THe company no longer resells service to Tracfone (they used to in the TDMA days...my dad's first cell phone was a Nokia 1221 that I specially ordered from Tracfone because it ran on the TDMA tech on FSW's network) however they do offer a relatively competitive unlimited-minutes offering, a la CricKet and MetroPCS. Pricing ranges from $25 (local calling only, zero extra features) to $50 (local, long distance, all calling features, text messaging), with a $40 plan that includes everything but long distance. Decent deal, considering WCW's rather extensive coverage area.

Another nice thing around here is that T-Mobile (including prepaid) will roam on AT&T and sometimes even West Central, depending on what coverage is available. For some reason T-Mobile roaming on WCW results on longer call connection times, at least on my iPhone, but the service still works.

Ian said...

Also, here's a BIG local-carrier success story: Pocket Communications.

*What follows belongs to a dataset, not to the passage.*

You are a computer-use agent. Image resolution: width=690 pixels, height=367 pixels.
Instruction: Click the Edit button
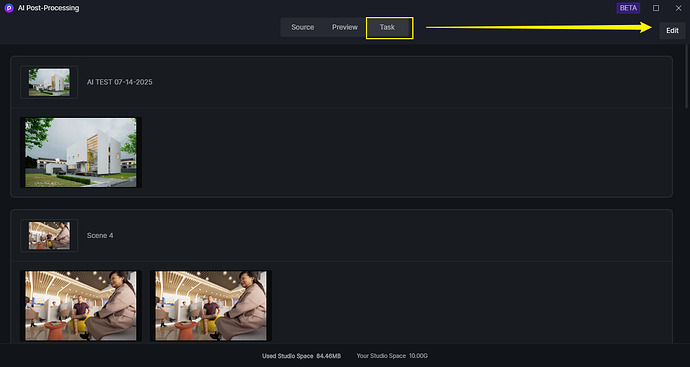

The San Antonio-based provider basically crosses MetroPCS/CricKet with Texas...that's the best way I can describe it. Lots of towers to make sure everywhere is covered. Great customer service. No collusion with other carriers, just competition. Pretty sure CricKet hates their guts; CricKet pricing is significantly lower in Pocket markets to compete, so I guess that that Pocket is carrying out their old slogan of "Giving the big boys hell 24/7" quite well.

Pocket isn't afraid to compete with anybody, leat of all CricKet. In their newest area expansion (Corpus Christi), they're running full-page ads bashing CricKet's lousy coverage and promoting their own company. Which is absolutely great, since everyone knows they're absolutely correct about CricKet's lackluster voice network.

Pricing-wise, I defy anyone to find any cell carrier who will sell you unlimited local, long distance, text and picture messaging, including caller ID, for $25 per month outside of the CricKet-Pocket competitive zone. You can barely even get that kind of deal on mainline VoIP service, let alone on a regular landline.

I've used Pocket and was happy with it, though I switched to Sprint because Pocket doesn't serve Colorado and at the time CricKet didn't serve Fredericksburg, TX. I've used CricKet in their Pocket-competitive market and I understand why 300,000-plus Pocket customers would choose the local company over the California-based one: CricKet's coverage is subpar, Pocket's is fair at worst, perfect at best.